* **ZU ERLEDIGEN**
(a) Gib den Absatz, der mit „Ja, es gibt bei uns vor allem“ beginnt, aus dem Beitrag über die Pilzberatung kürzer wieder und behalte dabei seine wichtigsten Fakten bei.
(b) Schreibe aus dem Beitrag über die Pilzberatung den Abschnitt von „Es kann durchaus“ bis einschließlich „gibt, die kontrolliert.“ wortgetreu ab.
(c) Schreibe den Beitrag über die Pilzberatung im Anschluss an seinen letzten Satz weiter.

* **TEXT DES DOKUMENTS**
=======

Hallo Ingo,
ja, es wäre ganz gewiss sinnvoller, wenn die Leute vor dem Sammeln wüssten, was für Pilze sie mitnehmen können.
Ja, es gibt bei uns vor allem in der festen Pilzberatungsstelle in Magdeburg, die abwechselnd von 4 PSV besetzt wird, Schlangen von Leuten, die mit ihren Körben dort hinkommen um sie "durchwühlen zu lassen (bzw. sie kippen sie meist auf den Tischen aus. Einige sind grundsätzlich mehrfach im Jahr da, lassen ihren Korb kontrollieren und bringen mal einen ihnen unbekannten Pilz mit und wollen wissen, was das ist.
Es kann durchaus sein, dass allein die Existenz dieser Beratungsstelle Unwissende verführt in den Wald zu gehen und einzuraffen, was geht, weil es ja dann eine Instanz gibt, die kontrolliert.
Ich selbst biete keine Zeiten an, werbe nicht, trotzdem kommen ab und zu Leute nach vorherigem Anruf hier an (ganz selten mal ohne vorherigen Anruf) weil sie grad in ihrem Garten was gefunden haben und wissen wollen was das ist, es kommen Leute von Waldtour und wollen ihre 2 Körbe kontrolliert haben (ein Vater mit ca. 9 jährigem Sohn kommt regelmäßig und fragt mir Löcher in den Bauch, aber es bleibt bei dem Knaben jedesmal was hängen, denn beim nächsten mal erzählt er mir was er gefunden hat, "weil ich es ihm doch das letzte mal sagte". Die stecken aber auch regelmäßig ein 2-Euro - Stück oder einen kleinen Schein in die Sparbüchse des LVPS, die dann auf dem Tisch steht.
Es kommen aber auch Leute, die nach 20 Jahren Genuss einfach mal wissen wollen, ob die Champignons im Vorgarten auch wirklich Wiesenchampignons sind. Es war aber noch niemand hier, der mir tatsächlich einen solchen vor die Nase hielt. Aber die Ossis vertragen eben halt auch Karbolchampinons ohne hinterher Klobrillenabdrücke auf den beiden Backen vom überaus langen Sitzen zu bekommen.

=======

* **ANGEZEIGTE DATEN**

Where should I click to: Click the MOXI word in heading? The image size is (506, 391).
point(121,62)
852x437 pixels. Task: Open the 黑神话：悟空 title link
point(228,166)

=======

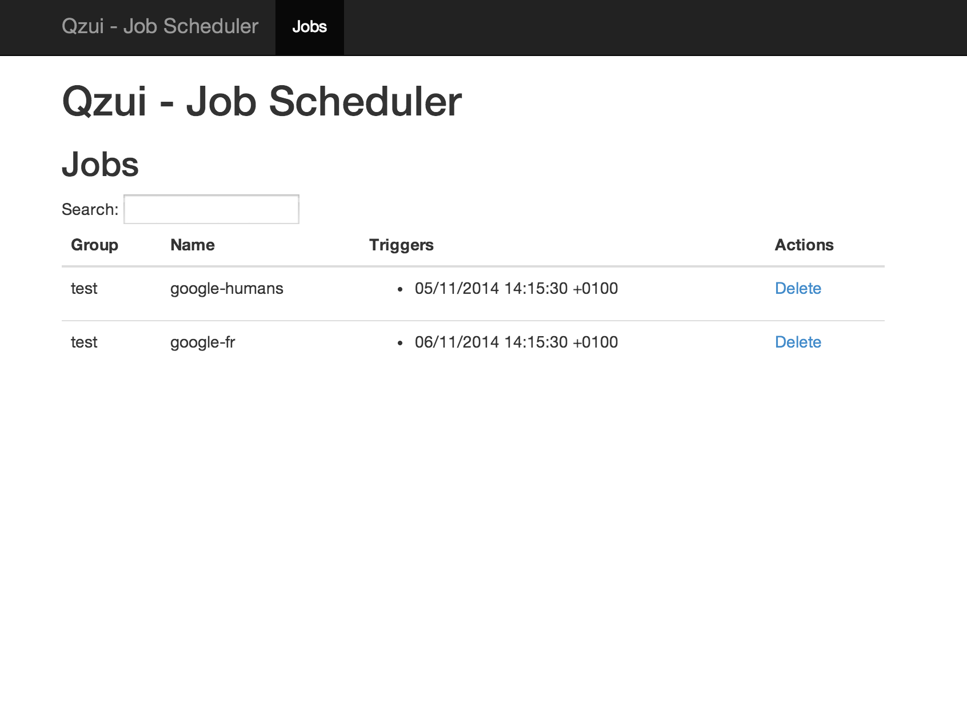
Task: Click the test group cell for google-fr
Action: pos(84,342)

=======

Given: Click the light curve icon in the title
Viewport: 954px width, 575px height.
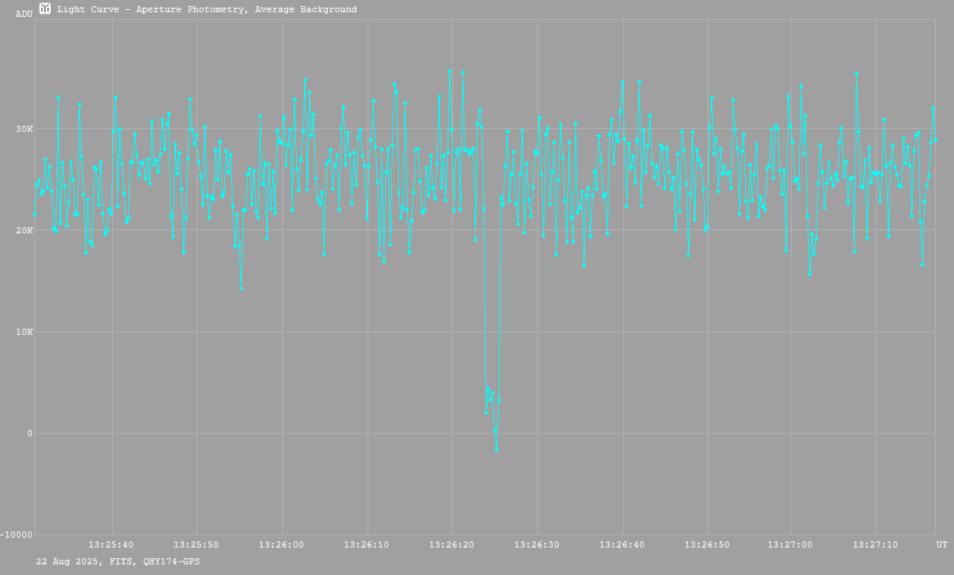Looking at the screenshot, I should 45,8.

=======

* **GELÖSTE AUFGABEN**
(a) In der festen Pilzberatungsstelle in Magdeburg, die abwechselnd von vier PSV besetzt wird, stehen oft Schlangen von Leuten an. Sie lassen ihre Körbe durchsehen und kippen sie dazu meist auf den Tischen aus. Manche kommen grundsätzlich mehrmals im Jahr, lassen ihren Korb kontrollieren und bringen gelegentlich einen ihnen unbekannten Pilz zur Bestimmung mit.

(b)
Es kann durchaus sein, dass allein die Existenz dieser Beratungsstelle Unwissende verführt in den Wald zu gehen und einzuraffen, was geht, weil es ja dann eine Instanz gibt, die kontrolliert.

(c)
Die Alternative, keine Pilzberatung mehr anzubieten und keine Führungen mehr zu machen führt also ganz sicher zum Rückgang der Pilzsammler, führt aber auch zu mehr Nierentransplantationen und mehr Toten nach Vergiftung. (Und zu weniger Leuten, denen wir erklären können, wie schön die Dinge der Natur doch sind).
Da es keine Meldepflicht für Pilzvergiftungen mehr gibt, seltsamer Weise aber für Salmonellose, an der in der BRD aber wahrscheinlich weit weniger Leute sterben als an Pilzvergiftungen, kann man nur mit großer Fehlerwahrscheinlichkeit aus bekannten Zahlen für die DDR hochrechnen:
In besagtem Ossiland gab es von 1971-1989 exakt 47 erfasste Todesfälle nach Pilzvergiftung. Pro Jahr 2,5 Tote also. Dazu kamen pro Jahr durchschnittlich 117 vergiftete Personen, die ärztlich vorstellig und behandelt werden mussten. Das auf 17 Mio Einwohner. Rechnet man jetzt auf die angegebenen 83 Mio Deutsche hoch ergibt das ....
Und jetzt kommt noch kurz die Fehlerbetrachtung:
Ich denke/glaube, dass im Osten verhältnismäßig mehr gesammelt wurde. Jetzt gibt´s für jeden Verbraucher Pilze in der Büchse im allerbilligsten Supermarkt und als Frischware im Gemüseregal - zu Ostzeiten wurden Champignons als Frischware quasi nur unterm Ladentisch gehandelt und die Dinger in Büchsen für Horrorpreise nur in den Delikat-Shops. Die Motivation mal Pilze essen zu können wenn man sich selbst welche sammelt, war also eine andere.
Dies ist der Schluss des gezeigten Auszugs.